For the film, Georgetown students were recruited for various crowd scenes. Nuns in traditional habit were seen walking along 37th Street (not a common sight then as well as now) and Jesuit priests and professors were used as extras. Neighbors also got some bit parts. One 35th Street resident, Emerson Duncan, who routinely walked his two Scottish terriers nearby, was asked if his dogs could be used as extras. He himself was ruled out; he looked too much like an actor.
Along with director William Friedkin, actors and crew worked inside and in front of Healy Building, where a student protest was part of the film within a film.
Other campus locations included Healy Circle, the Quadrangle, the facade of Dahlgren Chapel, Kehoe Field and the Lauinger Library steps, which one of the priest walked down in the fog during a spooky scene.

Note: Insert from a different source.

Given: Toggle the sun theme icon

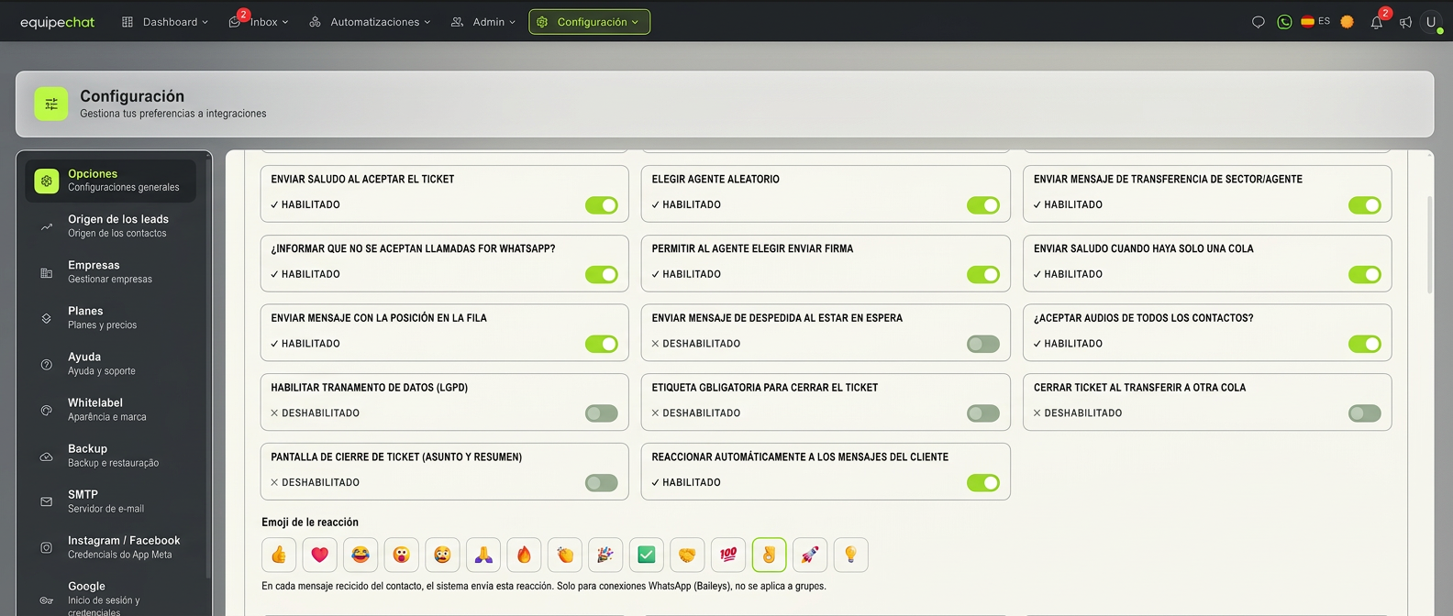Looking at the screenshot, I should pos(1347,22).
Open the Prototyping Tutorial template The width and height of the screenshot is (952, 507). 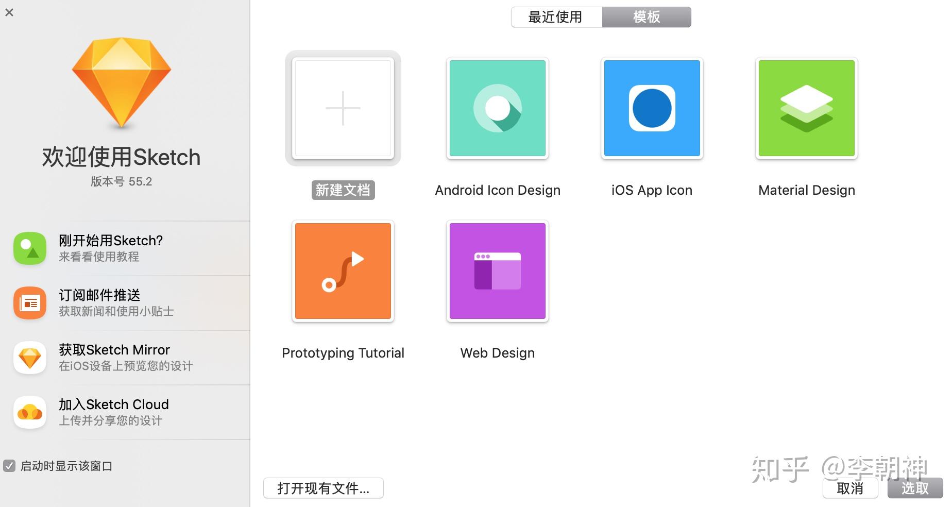point(343,271)
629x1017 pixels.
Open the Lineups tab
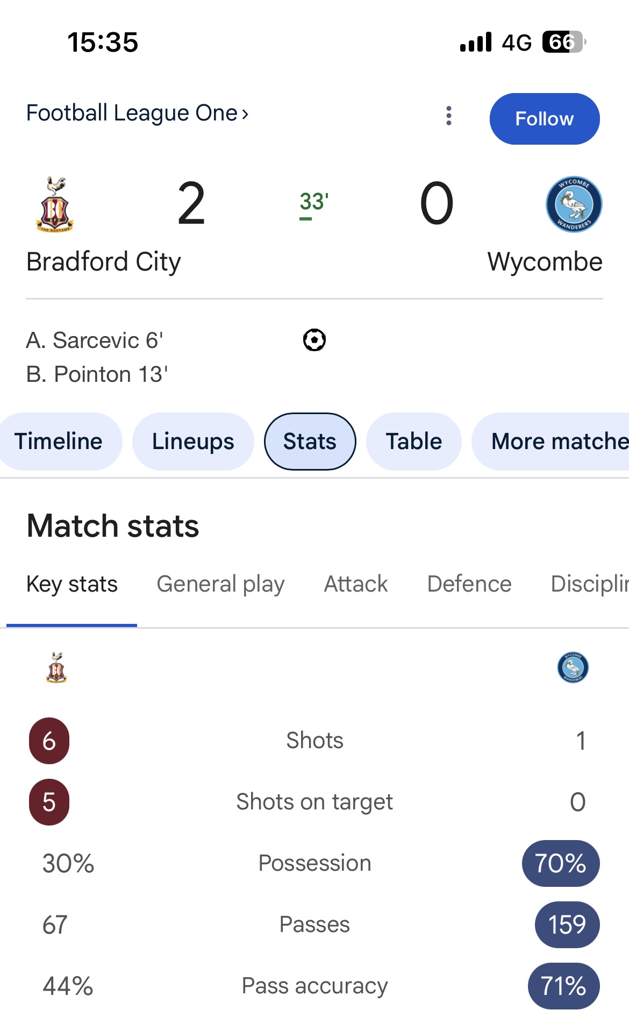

Elsewhere, the Mule Bridge over the C&O Canal was used, as was the courtyard of Christ Church on O Street. Other shots showed actress Ellen Burstyn walking along 36th Street to her home across from 1789 Restaurant. That famous house at 3600 Prospect St. NW was given a fake addition extending east towards the now-famed Exorcist Steps so that the window from which the priest jumped would be close enough for his fatal fall.
When the shoot was being set up for the fatal tumble down the steps, between the possessed girl’s house and the Car Barn, enterprising students monitored the gate to the Car Barn rooftop and charged admission for anyone who wanted to enter and watch from above.
“The Exorcist” premiered the day after Christmas, Dec. 26, 1973 — and, yes, all hell broke out. Some moviegoers fainted, vomited or ran from the theater. Some religious leaders proclaimed that the novel and film conjured up demonic forces.
A few years later, Rev. Robert Henle, S.J., president of Georgetown University during the 1972 filming, told editors of the student newspaper, the Georgetown Voice, that he regretted allowing the production on campus.
While Henle may have disliked any negative image the film might have given of the university, the steps are now a Georgetown must-see attraction — and a favorite of walkers and runners. For those so inclined, they are also the perfect spot to meditate upon the deeper meaning of “The Exorcist.”